Leave out the images and transcribe the entries below word for word.

[Excerpts from a dataset]
********
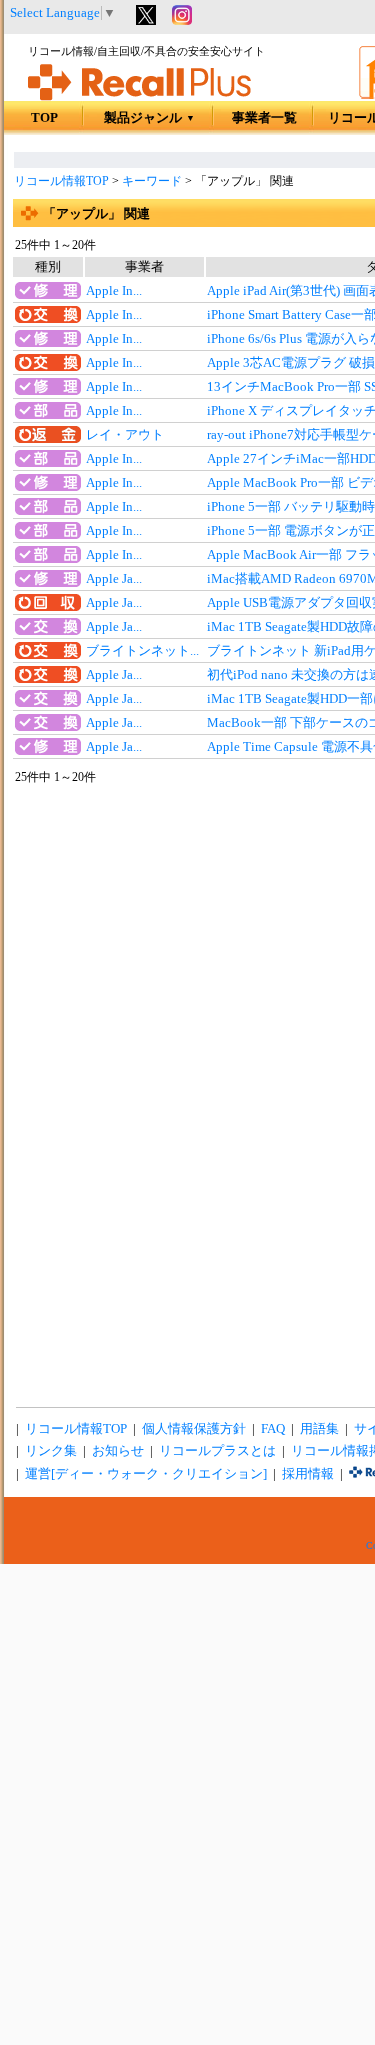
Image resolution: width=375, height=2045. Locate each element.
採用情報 (308, 1474)
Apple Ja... (114, 579)
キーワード (152, 181)
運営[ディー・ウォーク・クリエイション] (146, 1474)
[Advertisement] (187, 1857)
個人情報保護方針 (194, 1429)
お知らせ (118, 1451)
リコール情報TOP (61, 181)
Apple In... (114, 291)
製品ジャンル (149, 118)
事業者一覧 (264, 118)
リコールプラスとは (217, 1451)
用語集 (319, 1429)
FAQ (273, 1429)
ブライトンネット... (142, 651)
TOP (44, 118)
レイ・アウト (125, 435)
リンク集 (51, 1451)
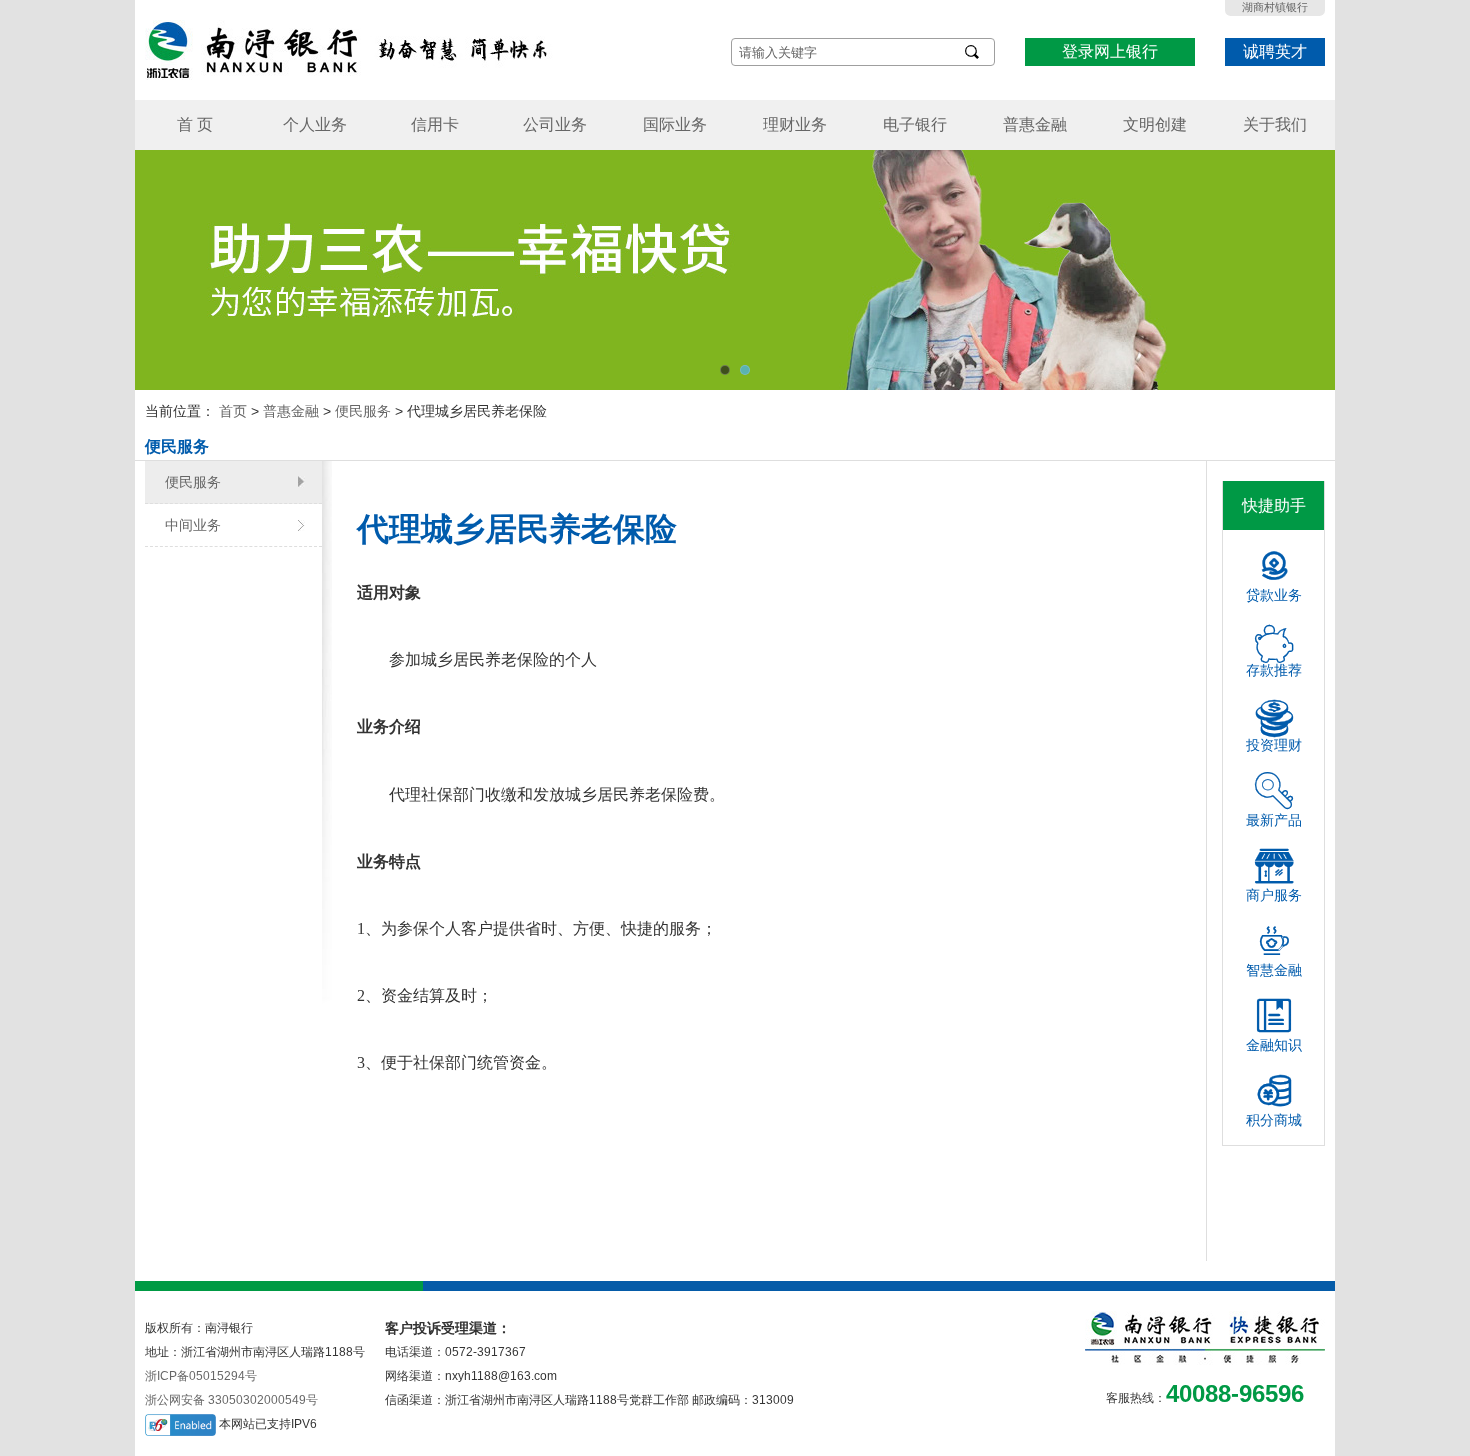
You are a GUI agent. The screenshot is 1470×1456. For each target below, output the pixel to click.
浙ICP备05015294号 (201, 1376)
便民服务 (363, 411)
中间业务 (193, 525)
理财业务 (795, 124)
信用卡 (435, 124)
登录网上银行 (1110, 51)
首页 (233, 411)
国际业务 (675, 124)
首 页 (195, 124)
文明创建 (1155, 124)
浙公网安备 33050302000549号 (231, 1400)
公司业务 (555, 124)
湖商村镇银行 (1275, 7)
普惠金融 (1035, 124)
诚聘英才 (1275, 51)
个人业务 (315, 124)
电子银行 (915, 124)
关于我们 (1275, 124)
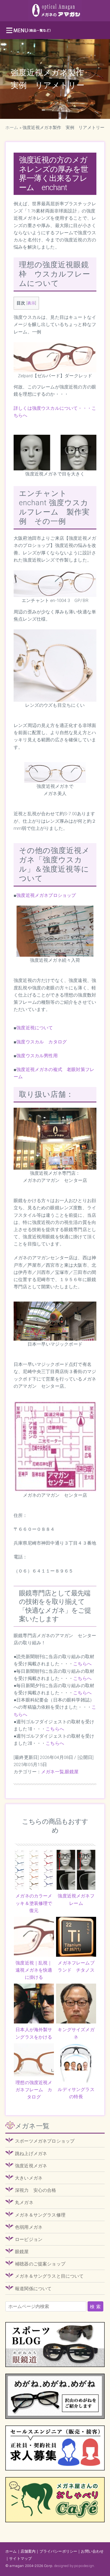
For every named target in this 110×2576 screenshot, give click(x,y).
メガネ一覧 (52, 1771)
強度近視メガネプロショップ (46, 895)
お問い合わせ (92, 2551)
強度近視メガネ (31, 2165)
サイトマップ (20, 2558)
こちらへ (82, 1663)
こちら (53, 1743)
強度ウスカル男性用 (37, 1055)
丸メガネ (24, 2202)
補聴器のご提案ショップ (40, 2263)
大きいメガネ (28, 2178)
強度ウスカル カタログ (41, 1041)
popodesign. (84, 2566)
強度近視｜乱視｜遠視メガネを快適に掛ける (33, 1970)
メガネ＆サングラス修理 (40, 2215)
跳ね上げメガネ (31, 2153)
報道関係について (33, 2288)
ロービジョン (28, 2239)
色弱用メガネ (28, 2227)
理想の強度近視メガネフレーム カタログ (33, 2090)
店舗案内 (28, 2551)
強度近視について (34, 1027)
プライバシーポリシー (58, 2551)
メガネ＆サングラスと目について (49, 2276)
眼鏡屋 (72, 1771)
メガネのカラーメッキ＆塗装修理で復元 (33, 1903)
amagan (16, 2566)
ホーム (11, 127)
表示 (31, 303)
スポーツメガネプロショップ (44, 2141)
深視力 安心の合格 (35, 2190)
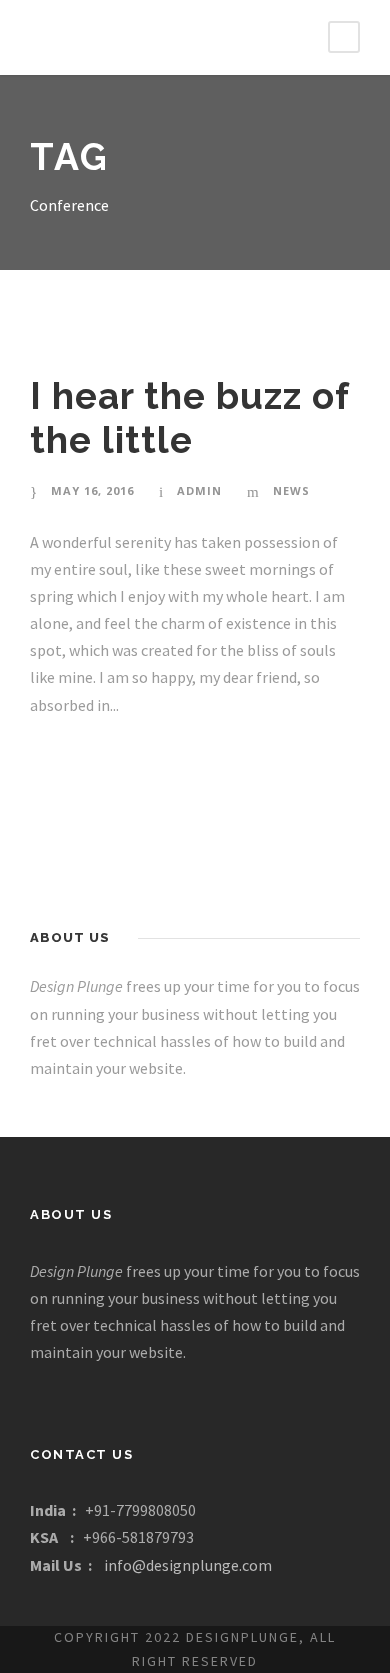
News (291, 490)
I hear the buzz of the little (189, 418)
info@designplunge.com (188, 1565)
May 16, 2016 (92, 490)
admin (199, 490)
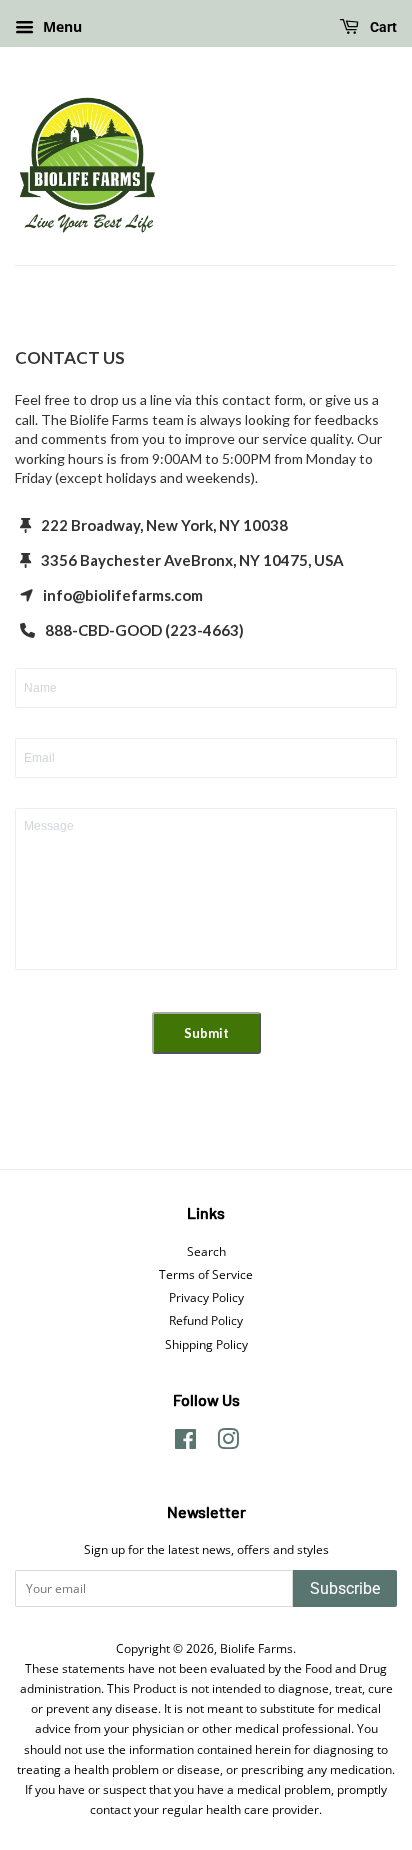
********
Answer section →
Image resolution: width=375, height=2045. Locate each element.
採用情報 (308, 1474)
Apple Ja... (114, 579)
キーワード (152, 181)
運営[ディー・ウォーク・クリエイション] (146, 1474)
[Advertisement] (187, 1857)
個人情報保護方針 (194, 1429)
お知らせ (118, 1451)
リコール情報TOP (61, 181)
Apple In... (114, 291)
製品ジャンル (149, 118)
事業者一覧 (264, 118)
リコールプラスとは (217, 1451)
用語集 (319, 1429)
FAQ (273, 1429)
ブライトンネット... (142, 651)
TOP (44, 118)
レイ・アウト (125, 435)
リンク集 (51, 1451)
You are a GUI agent. The screenshot is 1470×1456. For each target below, output the pixel to click.
浙ICP备05015294号 (201, 1376)
便民服务 (363, 411)
中间业务 (193, 525)
理财业务 (795, 124)
信用卡 (435, 124)
登录网上银行 (1110, 51)
首页 (233, 411)
国际业务 (675, 124)
首 页 (195, 124)
文明创建 (1155, 124)
浙公网安备 33050302000549号 (231, 1400)
公司业务 (555, 124)
湖商村镇银行 (1275, 7)
普惠金融 (1035, 124)
诚聘英才 (1275, 51)
个人业务 (315, 124)
电子银行 (915, 124)
关于我们 (1275, 124)
For every named target in this 110×2576 screenshot, give click(x,y).
メガネ一覧 (52, 1771)
強度近視メガネプロショップ (46, 895)
お問い合わせ (92, 2551)
強度近視メガネ (31, 2165)
サイトマップ (20, 2558)
こちらへ (82, 1663)
こちら (53, 1743)
強度ウスカル男性用 (37, 1055)
丸メガネ (24, 2202)
補聴器のご提案ショップ (40, 2263)
大きいメガネ (28, 2178)
強度ウスカル カタログ (41, 1041)
popodesign. (84, 2566)
強度近視｜乱視｜遠視メガネを快適に掛ける (33, 1970)
メガネ＆サングラス修理 (40, 2215)
跳ね上げメガネ (31, 2153)
報道関係について (33, 2288)
ロービジョン (28, 2239)
色弱用メガネ (28, 2227)
理想の強度近視メガネフレーム カタログ (33, 2090)
店舗案内 (28, 2551)
強度近視について (34, 1027)
プライバシーポリシー (58, 2551)
メガネ＆サングラスと目について (49, 2276)
眼鏡屋 (72, 1771)
メガネのカラーメッキ＆塗装修理で復元 (33, 1903)
amagan (16, 2566)
ホーム (11, 127)
表示 (31, 303)
スポーツメガネプロショップ (44, 2141)
深視力 安心の合格 (35, 2190)
News (291, 490)
I hear the buzz of the little (189, 418)
info@designplunge.com (188, 1565)
May 16, 2016 (92, 490)
admin (199, 490)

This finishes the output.